Panzanella salad
Ingredients
2 cups cooked Spekko Long Grain Parboiled Rice (or use leftover rice)
10 ml cornstarch
Salt
80 ml canola oil
300 g cherry tomatoes, halved
1 cucumber
½ red onion, thinly sliced
1 red pepper, seeds removed & cubed
50 g anchovies
For the dressing
2 garlic cloves, crushed
20 ml wholegrain mustard
30 ml red wine vinegar
45 ml olive oil
Pepper
20 g picked basil & parsley
Method
- Mix the cooked rice with the cornstarch and a big pinch of salt.
- Heat 20 ml oil in a non-stick pan over a medium heat. Scoop half the rice mix into the pan, pressing down with a spatula. Allow to cook for about 5 minutes, until golden and crispy, then flip and crisp up the other side.
- Allow the rice to cool and break it up roughly.

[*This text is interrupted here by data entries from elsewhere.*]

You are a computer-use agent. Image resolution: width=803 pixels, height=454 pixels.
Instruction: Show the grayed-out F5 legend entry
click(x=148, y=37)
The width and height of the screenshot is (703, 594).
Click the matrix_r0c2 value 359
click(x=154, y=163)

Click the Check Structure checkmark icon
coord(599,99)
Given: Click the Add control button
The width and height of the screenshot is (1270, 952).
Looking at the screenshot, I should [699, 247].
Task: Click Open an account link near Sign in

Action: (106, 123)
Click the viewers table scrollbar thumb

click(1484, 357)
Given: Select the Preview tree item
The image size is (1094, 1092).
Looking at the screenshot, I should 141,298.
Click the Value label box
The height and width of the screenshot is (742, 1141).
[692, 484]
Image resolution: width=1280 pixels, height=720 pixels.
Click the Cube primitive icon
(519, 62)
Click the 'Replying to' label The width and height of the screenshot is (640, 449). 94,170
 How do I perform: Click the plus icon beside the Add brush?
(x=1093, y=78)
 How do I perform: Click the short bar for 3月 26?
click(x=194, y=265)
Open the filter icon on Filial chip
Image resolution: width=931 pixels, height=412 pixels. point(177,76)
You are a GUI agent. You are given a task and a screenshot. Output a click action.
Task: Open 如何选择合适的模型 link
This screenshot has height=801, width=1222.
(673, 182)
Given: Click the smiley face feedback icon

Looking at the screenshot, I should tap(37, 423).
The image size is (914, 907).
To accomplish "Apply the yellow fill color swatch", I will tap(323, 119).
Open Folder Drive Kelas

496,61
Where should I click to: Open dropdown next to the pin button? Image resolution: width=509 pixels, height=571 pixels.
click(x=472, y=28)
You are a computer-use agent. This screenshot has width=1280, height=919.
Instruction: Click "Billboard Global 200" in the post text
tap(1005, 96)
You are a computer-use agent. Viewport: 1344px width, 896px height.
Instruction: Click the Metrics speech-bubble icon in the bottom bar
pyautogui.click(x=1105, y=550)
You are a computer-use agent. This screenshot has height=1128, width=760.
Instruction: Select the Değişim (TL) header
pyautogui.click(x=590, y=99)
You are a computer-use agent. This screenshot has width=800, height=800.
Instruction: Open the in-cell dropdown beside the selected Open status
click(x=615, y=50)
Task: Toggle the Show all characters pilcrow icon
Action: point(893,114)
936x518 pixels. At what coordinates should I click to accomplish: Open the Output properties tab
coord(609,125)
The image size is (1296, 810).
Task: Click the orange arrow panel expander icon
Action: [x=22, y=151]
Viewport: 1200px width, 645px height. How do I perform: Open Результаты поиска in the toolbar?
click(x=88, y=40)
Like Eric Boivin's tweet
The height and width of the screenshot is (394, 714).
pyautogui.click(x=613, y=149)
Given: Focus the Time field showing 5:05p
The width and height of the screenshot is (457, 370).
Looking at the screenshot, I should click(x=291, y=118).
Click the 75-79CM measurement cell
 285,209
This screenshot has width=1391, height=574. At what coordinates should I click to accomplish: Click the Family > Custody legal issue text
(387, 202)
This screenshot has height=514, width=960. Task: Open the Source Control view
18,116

- Place the cherry tomatoes, cucumber, red onion, red pepper and anchovies in a large bowl.
- Make the dressing by whisking together the garlic, mustard, red wine vinegar and olive oil. Season with salt and pepper.
- Add half of the rice to the salad, as well as the dressing. Toss and allow to marinate for 30 minutes.
- After marinating, add the remaining rice, basil and parsley leaves. Toss and serve immediately.